Premio a la investigación

La Universidad de Granada organizó tres viajes a Carnota en los meses de enero, marzo y abril de 2003. El Ayuntamiento de la localidad gallega prestó el pabellón deportivo para dormir y las asociaciones de mariscadoras y pescadores ofrecieron la comida. “Lo pusimos en marcha”, cuenta Antonio Orellana, lo que hoy se podría denominar el delegado de Estudiantes de la Universidad de Granada en aquella época, “porque la gente venía a la oficina para ver qué podían hacer. Recuerdo que había una asociación de gallegos que todas las mañanas nos preguntaba”.

La unión de los voluntarios estudiantes, bomberos, vecinos…y las ganas por ayudar son los dos sentimientos con las que se queda Orellana. “Hubo cosas que se hicieron mal por falta de información, pero si de los 300 ó 400 estudiantes que fuimos sólo una cuarta ha interiorizado el mensaje y la actitud de prevención, mereció la pena”. Antonio ve con añoranza “cómo nos levantamos por una injusticia, que parece importar poco a algunos”. Su implicacion llegó a tal grado que el trabajo de investigación que realizó con otros compañeros sobre la catástrofe les valió el segundo Premio Nacional de Investigación Educativa 2004. El martes al oír la sentencia, como a casi todos sus compañeros de chapapote, algo se le removió por dentro. “Los voluntarios deberíamos unirnos y comenzar una nueva movilización”, apunta Rocío. “No se puede quedar así, no se debe quedar así”.

Ninguno de los voluntarios que viajaron a Carnota desde Granada olvidará la experiencia.

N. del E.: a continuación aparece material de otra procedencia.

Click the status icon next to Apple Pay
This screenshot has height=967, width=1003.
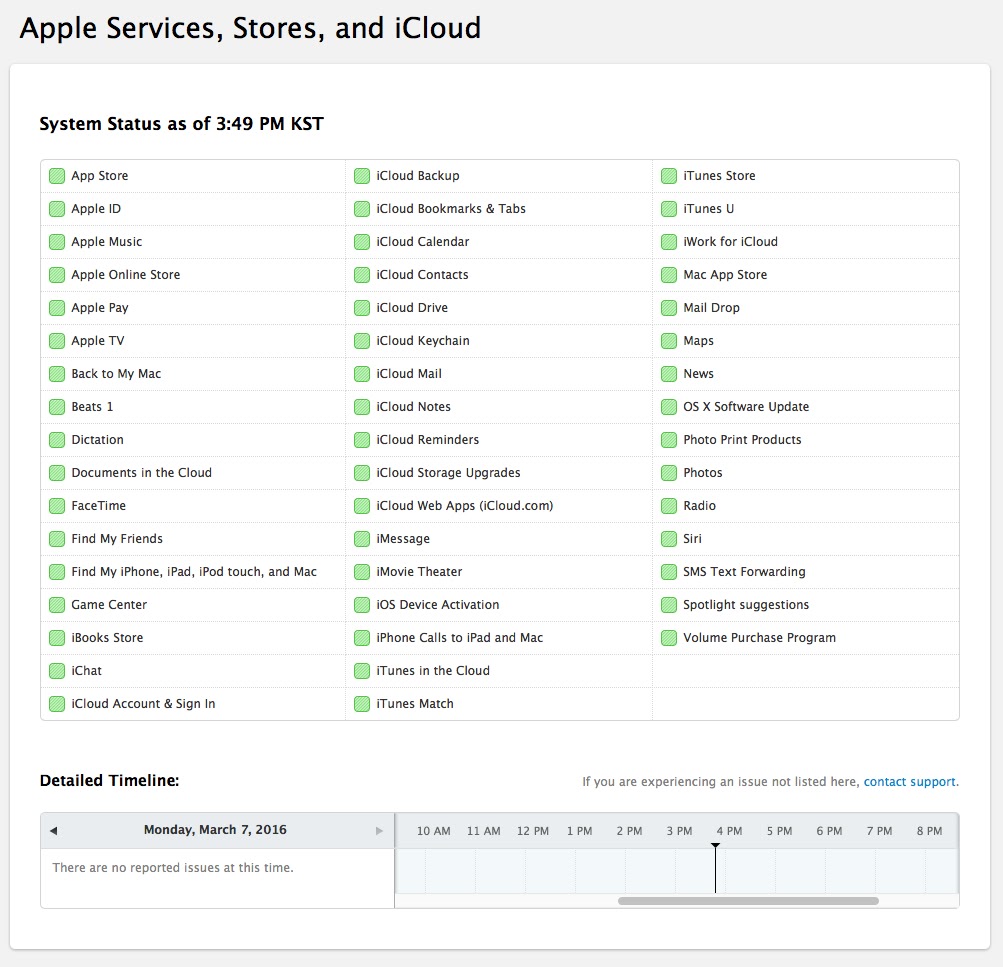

Pero quizás Antonio y Rocio la tienen aún más presente porque “tenemos un niño del chapapote”, sonríen. Se conocieron el viaje organizado en abril de 2003 “y ya no nos hemos separado”. Los unió una desgracia, “pero sacamos algo bueno. Ojalá algún día podamos contarle a nuestro hijo –Gadir- que finalmente en Galicia se hizo justicia”.